Rupture de stock du jouet à la mode tant espéré, refus de lui offrir un chiot, grand-mère bien décidée à n’en faire qu’à sa tête… L’ouverture des cadeaux peut se solder par une dose de déception, voire un gros chagrin pour votre enfant. Comment gérer au mieux cette mini-crise ? 

Il est tout à fait légitime pour un enfant de manifester sa tristesse ou sa colère en découvrant que le Père Noël ne lui a pas apporté le cadeau tant attendu. Pas question de le traiter de capricieux. Si l’un des convives présents critique son comportement et lui fait la leçon, efforcez-vous de garder votre calme et répondez. « Il est déçu et sa réaction peut paraître disproportionnée. Mais il ne le fait pas exprès et a le droit de dire qu’il n’est pas content. » Votre enfant se sentira soulagé d’avoir votre soutien et de pouvoir exprimer ses émotions.

S’il vous demande pourquoi le Père Noël n’a pas répondu à ses attentes, soyez honnête. Inutile de lui dire qu’il est débordé ou que ses lutins sont farceurs. Expliquez-lui simplement que le Père Noël a eu peur qu’une tablette lui fasse mal aux yeux. Ou encore qu’il préférait avoir l’accord de papa et de maman avant d’amener un petit animal dans la maison.

Si ses pleurs ou sa bouderie durent, vouloir le convaincre que le cadeau reçu est vraiment chouette ne servirait à rien. Il risquerait de le prendre en grippe pour de bon. Proposez-lui plutôt d’aller ensemble dans sa chambre chercher son doudou ou dans la cuisine surveiller la cuisson de la dinde. Il est débordé par ses émotions et il a besoin de s’isoler quelques instants avec vous pour faire baisser la tension.
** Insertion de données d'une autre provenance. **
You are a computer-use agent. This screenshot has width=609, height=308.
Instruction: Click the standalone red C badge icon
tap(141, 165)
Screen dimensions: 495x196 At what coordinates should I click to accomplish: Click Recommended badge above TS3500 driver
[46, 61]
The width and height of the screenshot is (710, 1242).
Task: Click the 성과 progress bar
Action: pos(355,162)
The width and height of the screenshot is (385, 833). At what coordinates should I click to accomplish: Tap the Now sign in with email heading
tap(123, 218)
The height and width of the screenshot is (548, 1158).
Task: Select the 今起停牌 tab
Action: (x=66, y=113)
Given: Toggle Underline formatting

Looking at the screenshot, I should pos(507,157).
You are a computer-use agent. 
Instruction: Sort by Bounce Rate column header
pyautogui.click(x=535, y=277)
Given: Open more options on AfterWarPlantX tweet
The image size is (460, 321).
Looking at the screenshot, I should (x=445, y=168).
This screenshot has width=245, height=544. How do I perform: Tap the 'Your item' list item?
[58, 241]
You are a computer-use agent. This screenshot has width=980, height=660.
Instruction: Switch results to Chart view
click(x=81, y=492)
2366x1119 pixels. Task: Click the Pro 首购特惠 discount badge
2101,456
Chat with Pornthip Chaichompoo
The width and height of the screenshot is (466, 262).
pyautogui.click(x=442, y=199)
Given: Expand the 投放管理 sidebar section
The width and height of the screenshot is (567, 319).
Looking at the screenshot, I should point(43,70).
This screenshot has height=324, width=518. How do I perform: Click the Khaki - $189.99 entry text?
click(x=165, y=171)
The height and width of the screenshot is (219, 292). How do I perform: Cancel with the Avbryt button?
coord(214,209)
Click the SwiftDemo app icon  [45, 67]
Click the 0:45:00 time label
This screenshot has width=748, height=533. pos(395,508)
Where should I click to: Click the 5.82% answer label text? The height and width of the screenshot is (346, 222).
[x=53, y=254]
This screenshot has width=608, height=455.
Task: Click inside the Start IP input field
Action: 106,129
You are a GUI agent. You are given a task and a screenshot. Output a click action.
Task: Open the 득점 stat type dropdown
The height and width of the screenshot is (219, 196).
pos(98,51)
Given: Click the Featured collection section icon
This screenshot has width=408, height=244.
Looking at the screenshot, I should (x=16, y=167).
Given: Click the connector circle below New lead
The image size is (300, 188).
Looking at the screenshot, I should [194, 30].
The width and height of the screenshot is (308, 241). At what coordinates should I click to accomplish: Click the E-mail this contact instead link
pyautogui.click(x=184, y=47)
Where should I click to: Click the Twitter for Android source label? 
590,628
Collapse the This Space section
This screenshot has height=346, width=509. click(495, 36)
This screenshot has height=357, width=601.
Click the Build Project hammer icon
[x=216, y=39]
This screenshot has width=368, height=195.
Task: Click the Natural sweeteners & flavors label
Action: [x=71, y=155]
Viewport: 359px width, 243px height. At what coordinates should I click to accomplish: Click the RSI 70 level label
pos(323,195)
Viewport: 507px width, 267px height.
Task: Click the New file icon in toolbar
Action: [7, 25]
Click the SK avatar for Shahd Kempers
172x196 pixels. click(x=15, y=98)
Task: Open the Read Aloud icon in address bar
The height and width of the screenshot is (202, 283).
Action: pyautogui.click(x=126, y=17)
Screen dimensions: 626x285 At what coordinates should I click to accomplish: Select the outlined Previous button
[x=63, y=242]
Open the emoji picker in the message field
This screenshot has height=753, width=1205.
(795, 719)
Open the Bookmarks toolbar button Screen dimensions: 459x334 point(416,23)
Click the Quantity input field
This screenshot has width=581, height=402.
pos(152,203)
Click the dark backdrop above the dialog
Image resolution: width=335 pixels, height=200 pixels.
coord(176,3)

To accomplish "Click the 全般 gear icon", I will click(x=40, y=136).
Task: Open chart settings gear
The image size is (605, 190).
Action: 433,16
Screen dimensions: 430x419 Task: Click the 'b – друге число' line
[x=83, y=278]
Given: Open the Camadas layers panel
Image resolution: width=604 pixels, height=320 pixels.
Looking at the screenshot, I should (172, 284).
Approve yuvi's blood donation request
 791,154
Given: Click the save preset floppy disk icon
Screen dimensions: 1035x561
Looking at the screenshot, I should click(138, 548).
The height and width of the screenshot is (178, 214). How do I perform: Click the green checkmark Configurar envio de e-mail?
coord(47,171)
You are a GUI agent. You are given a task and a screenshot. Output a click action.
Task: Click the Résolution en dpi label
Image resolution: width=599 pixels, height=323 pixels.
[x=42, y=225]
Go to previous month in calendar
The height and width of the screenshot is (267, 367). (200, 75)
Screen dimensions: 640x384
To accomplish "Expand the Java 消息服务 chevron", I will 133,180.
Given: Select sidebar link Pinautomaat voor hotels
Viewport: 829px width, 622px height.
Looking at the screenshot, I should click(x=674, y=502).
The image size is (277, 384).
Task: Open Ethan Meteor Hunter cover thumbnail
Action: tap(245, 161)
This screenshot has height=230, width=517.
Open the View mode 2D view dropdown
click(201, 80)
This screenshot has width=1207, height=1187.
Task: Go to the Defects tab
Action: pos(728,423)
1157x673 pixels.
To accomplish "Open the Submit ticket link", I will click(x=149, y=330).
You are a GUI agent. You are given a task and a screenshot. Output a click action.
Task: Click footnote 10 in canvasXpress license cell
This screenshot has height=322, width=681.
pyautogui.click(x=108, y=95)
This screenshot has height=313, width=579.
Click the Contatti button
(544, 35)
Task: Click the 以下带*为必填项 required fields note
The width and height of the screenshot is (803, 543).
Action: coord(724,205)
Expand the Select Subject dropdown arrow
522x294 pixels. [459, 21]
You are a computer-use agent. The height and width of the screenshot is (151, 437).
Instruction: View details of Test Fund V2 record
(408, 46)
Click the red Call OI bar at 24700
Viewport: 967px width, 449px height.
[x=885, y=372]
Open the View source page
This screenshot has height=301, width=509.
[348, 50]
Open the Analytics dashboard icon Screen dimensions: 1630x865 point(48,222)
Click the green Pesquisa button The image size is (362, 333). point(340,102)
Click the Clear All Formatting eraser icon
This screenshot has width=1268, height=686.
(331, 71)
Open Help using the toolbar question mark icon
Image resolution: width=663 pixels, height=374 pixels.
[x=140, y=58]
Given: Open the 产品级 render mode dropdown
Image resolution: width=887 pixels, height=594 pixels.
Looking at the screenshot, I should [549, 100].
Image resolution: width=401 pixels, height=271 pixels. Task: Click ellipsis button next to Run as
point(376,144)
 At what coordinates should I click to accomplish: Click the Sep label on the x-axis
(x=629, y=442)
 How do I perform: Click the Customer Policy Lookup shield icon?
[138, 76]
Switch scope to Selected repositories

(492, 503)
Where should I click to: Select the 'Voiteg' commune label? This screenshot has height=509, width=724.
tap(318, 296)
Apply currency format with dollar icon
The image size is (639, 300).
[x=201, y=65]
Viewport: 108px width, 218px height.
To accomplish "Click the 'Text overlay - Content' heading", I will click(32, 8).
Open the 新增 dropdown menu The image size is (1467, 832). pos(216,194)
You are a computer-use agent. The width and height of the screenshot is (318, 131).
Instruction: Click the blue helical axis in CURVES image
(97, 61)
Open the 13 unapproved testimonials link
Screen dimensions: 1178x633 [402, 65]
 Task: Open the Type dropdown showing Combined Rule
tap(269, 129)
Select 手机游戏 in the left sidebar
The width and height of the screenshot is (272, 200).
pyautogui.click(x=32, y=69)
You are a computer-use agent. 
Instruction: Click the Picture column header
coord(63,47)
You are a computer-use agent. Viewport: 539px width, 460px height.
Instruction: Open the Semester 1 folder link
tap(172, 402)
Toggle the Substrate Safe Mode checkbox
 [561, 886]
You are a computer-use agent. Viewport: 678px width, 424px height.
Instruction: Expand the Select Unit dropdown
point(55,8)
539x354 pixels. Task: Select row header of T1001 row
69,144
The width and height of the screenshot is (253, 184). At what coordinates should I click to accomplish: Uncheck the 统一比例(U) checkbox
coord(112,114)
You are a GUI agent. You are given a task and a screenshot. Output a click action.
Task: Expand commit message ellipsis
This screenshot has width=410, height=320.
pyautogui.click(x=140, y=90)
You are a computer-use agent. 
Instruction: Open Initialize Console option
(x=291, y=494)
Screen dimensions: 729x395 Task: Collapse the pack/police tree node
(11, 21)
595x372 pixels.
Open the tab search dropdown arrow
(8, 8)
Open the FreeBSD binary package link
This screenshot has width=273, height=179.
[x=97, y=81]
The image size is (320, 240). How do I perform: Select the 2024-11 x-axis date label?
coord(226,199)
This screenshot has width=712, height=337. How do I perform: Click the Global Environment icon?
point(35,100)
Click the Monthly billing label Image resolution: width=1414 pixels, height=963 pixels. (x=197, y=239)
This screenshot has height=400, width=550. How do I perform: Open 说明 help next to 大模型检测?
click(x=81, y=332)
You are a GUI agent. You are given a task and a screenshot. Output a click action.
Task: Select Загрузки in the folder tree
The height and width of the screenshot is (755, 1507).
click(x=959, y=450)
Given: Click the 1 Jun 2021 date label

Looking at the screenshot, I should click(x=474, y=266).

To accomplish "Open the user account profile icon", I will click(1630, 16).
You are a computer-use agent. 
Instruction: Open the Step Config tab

Même s’il paraît encore affecté dans les jours qui suivent, ne courez pas acheter le cadeau qui a fait défaut. Si vous ne l’avez pas fait avant Noël, c’est que vous aviez de bonnes raisons. S’il s’agit d’un produit qui n’était plus disponible durant les fêtes, rien ne vous empêche, avant son prochain anniversaire, de lui demander s’il en a toujours autant envie et de le lui offrir à cette occasion.